PROMPT:
Locate each line in the entries below that contains the word "input" and copy those lines out.
━━━━━ PROVIDED RECORDS
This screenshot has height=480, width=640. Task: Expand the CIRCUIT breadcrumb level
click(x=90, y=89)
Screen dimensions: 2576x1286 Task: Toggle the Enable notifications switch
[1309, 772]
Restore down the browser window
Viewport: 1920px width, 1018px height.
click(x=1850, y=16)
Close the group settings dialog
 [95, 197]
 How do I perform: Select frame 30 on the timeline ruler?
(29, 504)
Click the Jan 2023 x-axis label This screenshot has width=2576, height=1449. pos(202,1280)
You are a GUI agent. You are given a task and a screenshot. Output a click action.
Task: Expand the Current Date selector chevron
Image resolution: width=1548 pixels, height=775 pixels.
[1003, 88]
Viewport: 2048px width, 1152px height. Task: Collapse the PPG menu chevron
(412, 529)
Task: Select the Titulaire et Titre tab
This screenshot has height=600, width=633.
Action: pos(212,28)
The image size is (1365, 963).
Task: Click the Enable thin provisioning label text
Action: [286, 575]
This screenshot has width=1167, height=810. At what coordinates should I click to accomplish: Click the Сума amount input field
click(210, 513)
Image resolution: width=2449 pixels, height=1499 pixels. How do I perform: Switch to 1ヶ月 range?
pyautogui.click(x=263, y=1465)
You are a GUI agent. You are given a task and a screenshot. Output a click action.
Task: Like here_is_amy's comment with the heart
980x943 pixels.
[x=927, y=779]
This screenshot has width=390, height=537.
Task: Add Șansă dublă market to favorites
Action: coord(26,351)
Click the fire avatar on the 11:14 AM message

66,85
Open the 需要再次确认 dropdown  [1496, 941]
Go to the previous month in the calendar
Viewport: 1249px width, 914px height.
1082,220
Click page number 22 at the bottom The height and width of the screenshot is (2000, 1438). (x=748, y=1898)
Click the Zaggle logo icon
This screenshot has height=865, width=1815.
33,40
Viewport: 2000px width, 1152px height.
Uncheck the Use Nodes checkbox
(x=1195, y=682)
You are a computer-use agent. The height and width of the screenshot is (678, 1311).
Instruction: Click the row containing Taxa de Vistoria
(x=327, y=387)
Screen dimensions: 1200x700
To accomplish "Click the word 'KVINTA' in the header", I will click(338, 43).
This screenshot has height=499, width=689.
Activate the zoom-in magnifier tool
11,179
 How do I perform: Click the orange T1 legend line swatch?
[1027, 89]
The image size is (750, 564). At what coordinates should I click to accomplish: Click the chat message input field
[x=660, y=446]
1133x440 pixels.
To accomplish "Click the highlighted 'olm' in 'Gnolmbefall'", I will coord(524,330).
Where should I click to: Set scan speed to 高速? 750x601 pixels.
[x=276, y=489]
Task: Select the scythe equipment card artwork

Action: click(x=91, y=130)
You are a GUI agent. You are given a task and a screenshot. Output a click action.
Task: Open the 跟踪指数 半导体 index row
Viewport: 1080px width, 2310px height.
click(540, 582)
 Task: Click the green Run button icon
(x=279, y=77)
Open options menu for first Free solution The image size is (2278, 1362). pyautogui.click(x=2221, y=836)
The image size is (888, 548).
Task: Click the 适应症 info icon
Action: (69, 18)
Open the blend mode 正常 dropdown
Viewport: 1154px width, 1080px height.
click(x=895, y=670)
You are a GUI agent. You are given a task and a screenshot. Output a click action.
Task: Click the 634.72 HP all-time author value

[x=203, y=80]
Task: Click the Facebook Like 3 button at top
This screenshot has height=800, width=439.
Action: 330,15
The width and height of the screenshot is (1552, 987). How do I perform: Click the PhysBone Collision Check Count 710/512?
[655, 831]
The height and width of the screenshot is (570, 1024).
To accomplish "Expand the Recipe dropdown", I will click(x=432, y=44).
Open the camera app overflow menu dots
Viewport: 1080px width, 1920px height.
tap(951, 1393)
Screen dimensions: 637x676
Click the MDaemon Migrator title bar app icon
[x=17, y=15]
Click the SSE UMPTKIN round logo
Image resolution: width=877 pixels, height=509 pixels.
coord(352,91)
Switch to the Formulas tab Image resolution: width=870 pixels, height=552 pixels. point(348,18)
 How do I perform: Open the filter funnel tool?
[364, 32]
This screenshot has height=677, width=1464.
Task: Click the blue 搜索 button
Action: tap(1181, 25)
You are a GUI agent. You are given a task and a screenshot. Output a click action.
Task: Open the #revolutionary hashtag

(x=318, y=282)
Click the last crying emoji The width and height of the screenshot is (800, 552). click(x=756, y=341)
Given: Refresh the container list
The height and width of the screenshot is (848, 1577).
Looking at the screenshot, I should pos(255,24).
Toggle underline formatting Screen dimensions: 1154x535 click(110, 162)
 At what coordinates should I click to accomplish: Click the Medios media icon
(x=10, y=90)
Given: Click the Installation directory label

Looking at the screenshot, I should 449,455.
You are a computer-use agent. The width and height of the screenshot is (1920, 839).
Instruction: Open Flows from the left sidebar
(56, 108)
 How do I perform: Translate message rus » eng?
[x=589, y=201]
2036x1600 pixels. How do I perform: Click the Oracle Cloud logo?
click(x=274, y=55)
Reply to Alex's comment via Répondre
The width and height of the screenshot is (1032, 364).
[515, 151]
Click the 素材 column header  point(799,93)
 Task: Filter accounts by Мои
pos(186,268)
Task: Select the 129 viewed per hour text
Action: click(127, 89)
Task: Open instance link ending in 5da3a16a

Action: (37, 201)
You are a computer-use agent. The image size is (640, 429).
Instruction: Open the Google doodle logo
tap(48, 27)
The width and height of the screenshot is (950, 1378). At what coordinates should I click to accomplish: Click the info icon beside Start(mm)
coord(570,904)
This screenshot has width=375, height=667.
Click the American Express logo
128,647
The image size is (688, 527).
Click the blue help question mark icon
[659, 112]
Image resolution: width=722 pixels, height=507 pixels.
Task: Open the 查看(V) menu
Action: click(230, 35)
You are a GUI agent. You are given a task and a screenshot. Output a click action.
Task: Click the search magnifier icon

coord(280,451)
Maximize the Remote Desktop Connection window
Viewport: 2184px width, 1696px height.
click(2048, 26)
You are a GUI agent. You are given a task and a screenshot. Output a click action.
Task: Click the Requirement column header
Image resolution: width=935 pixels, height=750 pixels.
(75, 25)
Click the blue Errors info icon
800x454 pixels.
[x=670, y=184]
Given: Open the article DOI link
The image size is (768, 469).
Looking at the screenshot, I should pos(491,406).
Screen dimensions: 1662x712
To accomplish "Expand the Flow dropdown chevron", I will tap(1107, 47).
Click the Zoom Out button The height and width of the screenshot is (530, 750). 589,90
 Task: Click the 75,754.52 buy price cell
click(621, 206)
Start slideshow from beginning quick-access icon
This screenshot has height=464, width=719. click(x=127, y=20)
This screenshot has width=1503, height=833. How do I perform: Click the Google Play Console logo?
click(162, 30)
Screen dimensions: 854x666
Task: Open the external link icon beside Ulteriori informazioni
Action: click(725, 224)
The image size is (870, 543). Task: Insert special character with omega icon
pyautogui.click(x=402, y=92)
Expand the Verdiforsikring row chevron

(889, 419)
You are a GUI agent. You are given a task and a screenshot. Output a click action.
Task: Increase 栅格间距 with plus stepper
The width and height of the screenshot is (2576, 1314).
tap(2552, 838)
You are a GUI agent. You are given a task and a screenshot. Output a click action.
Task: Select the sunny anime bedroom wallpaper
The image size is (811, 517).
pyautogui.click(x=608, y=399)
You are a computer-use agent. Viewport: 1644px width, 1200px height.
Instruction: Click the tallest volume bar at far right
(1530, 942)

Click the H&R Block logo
━━━━━━━━━━
EXERCISE SOLUTION:
This screenshot has width=1167, height=810. At what coordinates should I click to accomplish: Click the Сума amount input field
The image size is (750, 564). At what coordinates should I click to accomplish: Click the chat message input field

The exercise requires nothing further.